Oct 1, 2001|
FIs: Universal banking beckons
Indian financial institutions (FIs) are gearing up to transform into universal banks in order to become competitive. However, the strict regulatory norms with respect to CRR, SLR and priority sector lending are blocking their plans.
FIs including ICICI and IDBI had requested the RBI to relax the norms, as they would require large funds if they were to strictly adhere to these norms. And this could elongate the process of transformation into a universal bank. As a result, the RBI is likely to ease the CRR and priority sector lending norms for those financial institutions, which aims to convert into banks.
As against the current CRR norm of 7.5% for banks, FIs may be allowed to maintain CRR at 3%. This is the minimum stipulated requirement as per the RBI act. FIs are likely to be given some years to gradually reach to CRR level of banks. Apart from CRR, banks also maintain SLR of 25% (through investments into the government securities markets). If FIs were to follow SLR norms with immediate effect, it might create volatility in the government securities markets, which lacks the depth.

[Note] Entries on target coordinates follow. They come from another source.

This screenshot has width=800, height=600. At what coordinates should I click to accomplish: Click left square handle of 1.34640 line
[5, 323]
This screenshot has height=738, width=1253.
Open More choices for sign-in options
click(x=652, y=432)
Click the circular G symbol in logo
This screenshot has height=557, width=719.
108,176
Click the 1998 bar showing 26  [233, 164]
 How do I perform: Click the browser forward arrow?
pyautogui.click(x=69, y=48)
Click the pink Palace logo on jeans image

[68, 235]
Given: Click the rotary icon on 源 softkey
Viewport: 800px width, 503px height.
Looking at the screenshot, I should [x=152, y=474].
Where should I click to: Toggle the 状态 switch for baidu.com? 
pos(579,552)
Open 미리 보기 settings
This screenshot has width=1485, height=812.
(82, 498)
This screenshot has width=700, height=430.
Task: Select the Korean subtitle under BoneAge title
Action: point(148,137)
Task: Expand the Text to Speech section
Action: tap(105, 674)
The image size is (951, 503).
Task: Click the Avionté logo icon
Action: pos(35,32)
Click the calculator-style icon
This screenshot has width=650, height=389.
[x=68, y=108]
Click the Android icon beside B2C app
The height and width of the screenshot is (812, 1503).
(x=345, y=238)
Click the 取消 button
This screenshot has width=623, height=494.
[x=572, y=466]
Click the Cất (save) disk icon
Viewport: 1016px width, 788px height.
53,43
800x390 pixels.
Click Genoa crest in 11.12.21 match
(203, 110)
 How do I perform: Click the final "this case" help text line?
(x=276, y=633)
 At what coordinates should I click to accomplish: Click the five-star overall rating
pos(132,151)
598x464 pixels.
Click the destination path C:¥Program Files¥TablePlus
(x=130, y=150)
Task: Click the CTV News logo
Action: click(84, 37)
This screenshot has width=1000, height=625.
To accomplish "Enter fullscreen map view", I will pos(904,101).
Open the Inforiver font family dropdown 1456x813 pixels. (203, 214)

This could force the Central bank to relax the SLR norms for FIs at least in the initial years.
Even on the priority sector lending front, the RBI is likely to show some flexibility. The norm is already on the lower side for foreign banks at 32% as against 40% for domestic banks. These are some of the main glitches, which FIs are facing currently in order to become banks. Any relaxation on these norms is likely to clear the current roadblocks and could hasten the process.
Some of the other main requirements applicable as per the Banking Act include change in the composition of the board by FIs, reduction in the number of subsidiaries, 25% of total branches need to be located in rural and semi urban areas and divesting stake in excess of 30% of paid up capital in their existing subsidiary companies.
Although in the initial years FIs converted into banks are likely to face problems in completely adhering to these norms, the benefits are immense. Firstly, they will be able to diversify their portfolio from project lending to corporate and retail finance. On a larger asset base, they would be able to cater to accounts of public sector oil companies (for example: letter of credit, export credit, working capital loans), which are currently under the control of nationalised banks. Secondly, they will have access to low cost funds (saving and current accounts) enjoyed by only banks. This would reduce their average cost of borrowings, which currently stands on the higher side. Most importantly, it will offer immense cross selling opportunities and will make them competitive in the global markets.